In another study, narratives of parent—carers were analysed using interpretative phenomenological analysis (Mihelicova et al., 2015). Results revealed themes of identity change, guilt, feeling like outsiders, uncertainty, changing perceptions of time, coping mechanisms and improvement/symptom management.
Siblings are also likely to experience distress. Velleman et al. (2016) invited 34 siblings to complete questionnaires measuring depression (HADS), anxiety (HADS and Spence Children’s Anxiety Scale: SCAS) and European Quality-of-life-Youth (EQ-5D-Y). The scores were compared with scores from normative samples. The results indicated that siblings had higher levels of anxiety on the SCAS than adolescents of the same age from a normative sample, although depression and quality-of-life were similar. Interviews with nine siblings of children with ME/CFS suggested restrictions on family life, ’not knowing’ and lack of communication as negative impacts on their family, and change of role/focus, emotional reactions and social stigma as negative impacts on themselves. However, they described positive communication, social support and extra activities as protective factors.
1. Further research is needed on developing applications of the biopsychosocial model to long-term conditions that are acceptable to patients.

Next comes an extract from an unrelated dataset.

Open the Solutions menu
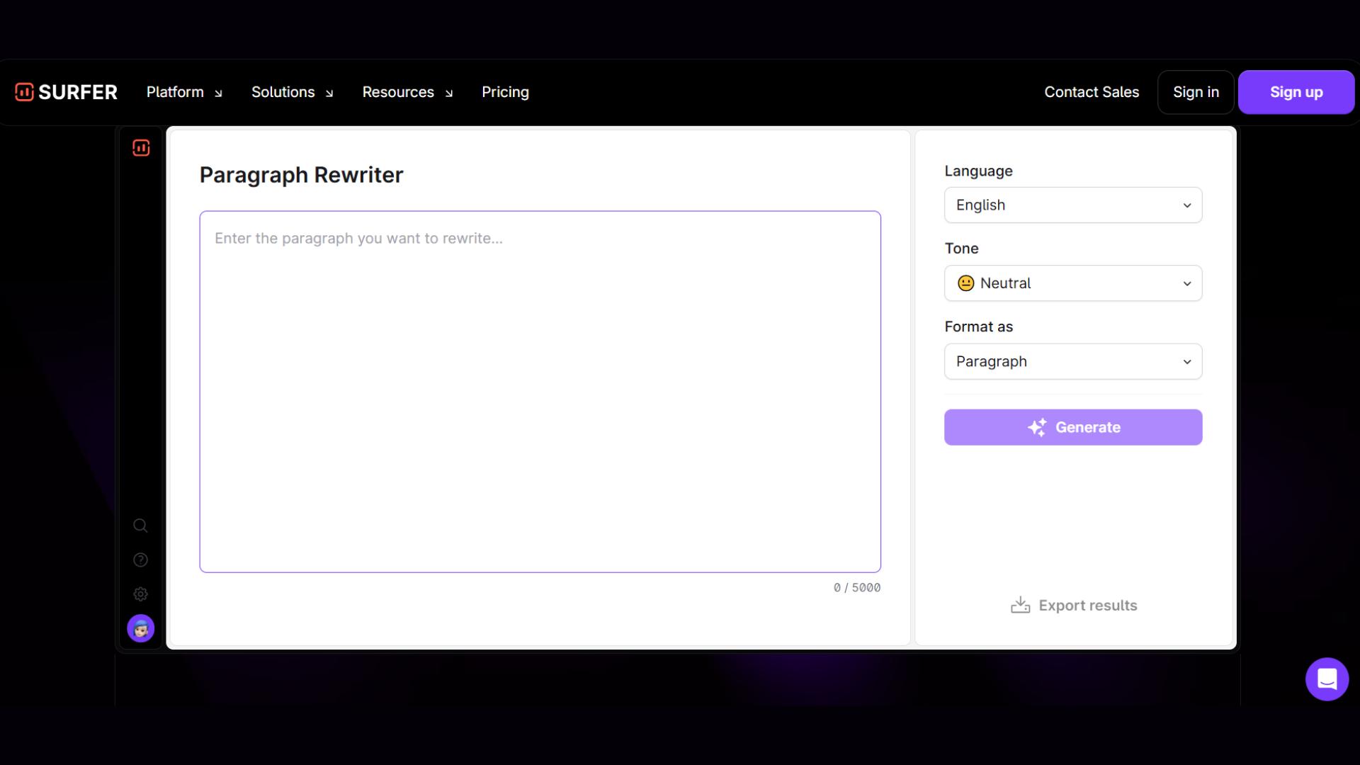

2. Self-care ability in people living with diabetes and ME/CFS warrants further in-depth research.
3. Jason’s envelope theory provides a possible basis for ME/CFS treatment, pending further research.
4. Further research on stigma prevention in relation to both diabetes and ME/CFS is necessary.
1. Chronic illnesses can strike at any age but more often in middle and older age groups and, while they can be fatal, most people diagnosed with a chronic illness live for many years with the condition.
2. Management of chronic diseases is a principal feature in the lives of 10—15% of the population. This huge amount of informal care occurs almost invisibly to outsiders, with little recognition or financial support from society at large.
3. Chronic illness involves restrictions on activities of daily living and increases in pain and fatigue. ’Juggling’ relationships with health professionals, family and friends requires many adaptations and adjustments. Patients may have views about their care and treatment that differ from those of the professionals.
4. Type 2 diabetes mellitus is the most common form of the disease. People can develop it at any age, even during childhood.
5. Stigmatization can occur with long-term conditions and may be experienced by people with diabetes or ME/CFS. This is an extra burden for patients and informal carers to carry. Sources of stigma include the media, health care professionals, friends, family and colleagues.
6. The practicalities of living with diabetes or ME/CFS can be highly stressful, but people with diabetes or ME/CFS do not need to put their lives on hold.
7. For ME/CFS, pacing one’s activity seems crucial to many patients. ME/CFS can hinder one’s ability to perform activities or cause the person to avoid activities altogether, which may in turn reinforce ME/CFS symptoms. The idea of pacing or balancing activity is supported by Jason’s envelope theory.
8. The Dysfunctional Beliefs Theory of ME/CFS assumes that patients have unhelpful cognitions and dysfunctional beliefs that their symptoms are caused by an organic disease when no pathology is present. The theory is unsupported by empirical evidence, but remains the main basis for treatment in the UK.
9. Parents of children with ME/CFS tend to feel that life is a constant struggle with exhaustion, uncertainty, isolation and restrictions. They may feel as if family life is focused on their unwell child, such that some express a need to escape from the situation.
10. More in-depth training of medical and nursing students concerning ME/CFS and more effective treatments based on scientific evidence are urgently needed.